Rendering of San Francisco's new Mexican Museum. Photo: Handel Architects.
Rendering of San Francisco's new Mexican Museum. Photo: Handel Architects.

San Francisco’s Mexican Museum will have a new 54,000-square-foot home in Yerba Buena, thanks to the unanimous approval of the city’s board of supervisors, granted this week. As reported by the local CBS affiliate, construction will begin in July, with a projected 2018 completion date.

Currently housed in a much smaller facility at the Fort Mason Center, the new Mexican Museum will be home to 18,000 Latino artworks and artifacts from across the Americas, as well as a restaurant, museum store, and education center. The museum website includes two projected milestones for the institution: the inaugural exhibition in 2018, titled “Mexicanidad,” and record-breaking attendance and public engagement for the year following the opening (artnet News is not entirely convinced that a hope can be considered a “projected milestone”).
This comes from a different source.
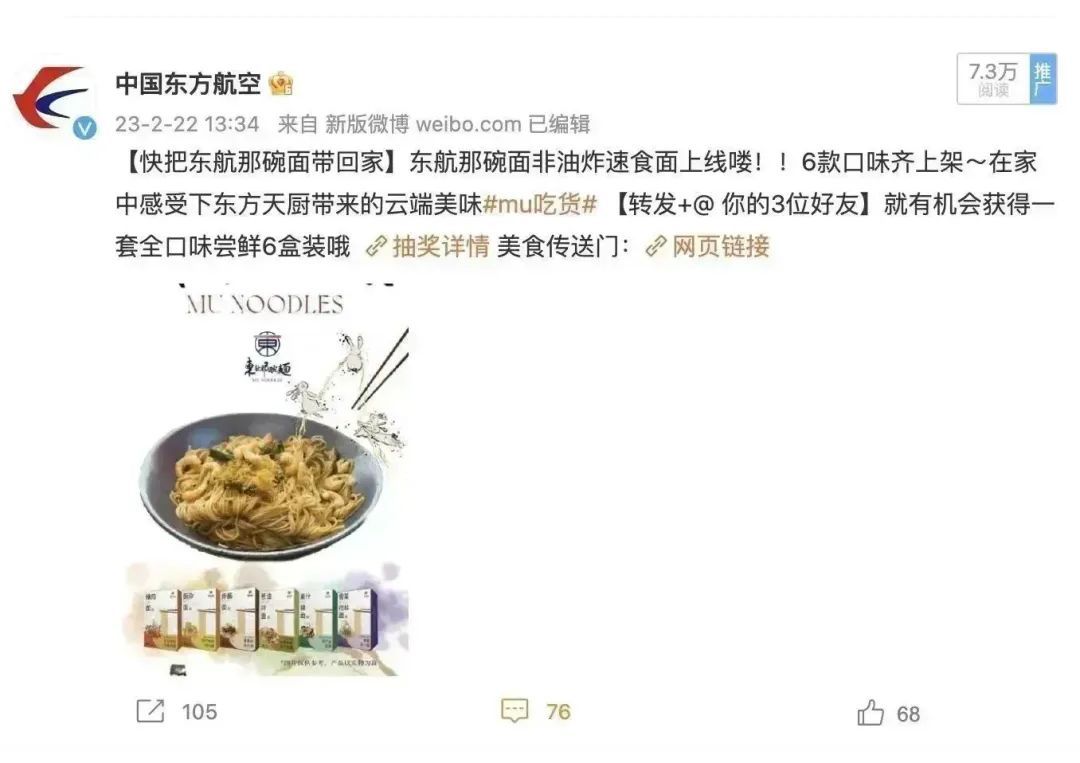This screenshot has height=763, width=1080.
Task: Click the blue 推广 promote button
Action: point(1042,80)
The city has granted the institution a 66-year lease, with an optional 33-year extension. The project, from Handel Architects, is expected to cost $18–22 million, and will be entirely funded by developer Millennium Partners.
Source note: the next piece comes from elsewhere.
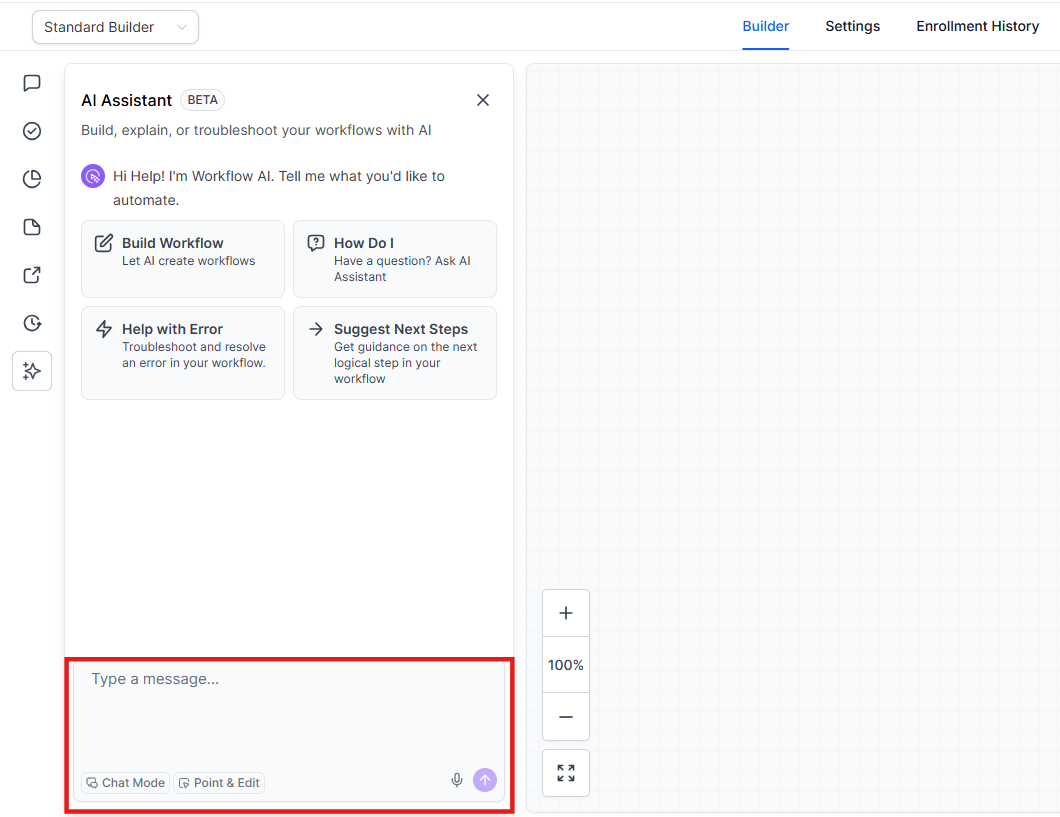
Task: Click the Suggest Next Steps card
Action: pos(394,353)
In its new home, the Mexican Museum will count such institutions as the Contemporary Jewish Museum, the Museum of African Diaspora, and the San Francisco Museum of Modern Art (SFMOMA), currently undergoing a major expansion of its own (see Final Beams in Place at SFMOMA’s New Building and SFMOMA Nearing $610 Million Fundraising Goalk), as neighbors. The area, more specifically SoMa, short for “South of Market” has become a major cultural hub since SFMOMA opened its doors there in 1995.

The Mexican Museum was founded in 1975, and has been an affiliate of the Smithsonian Institute since 2011. The museum recently appointed Cayetana S. Gomez, the fundraising and public relations head of the Museo de Memoria y Tolerancia in Mexico City, as its president (see Weekly Shuffle: Pulitzer, MOCA, and Harvard Art Museums).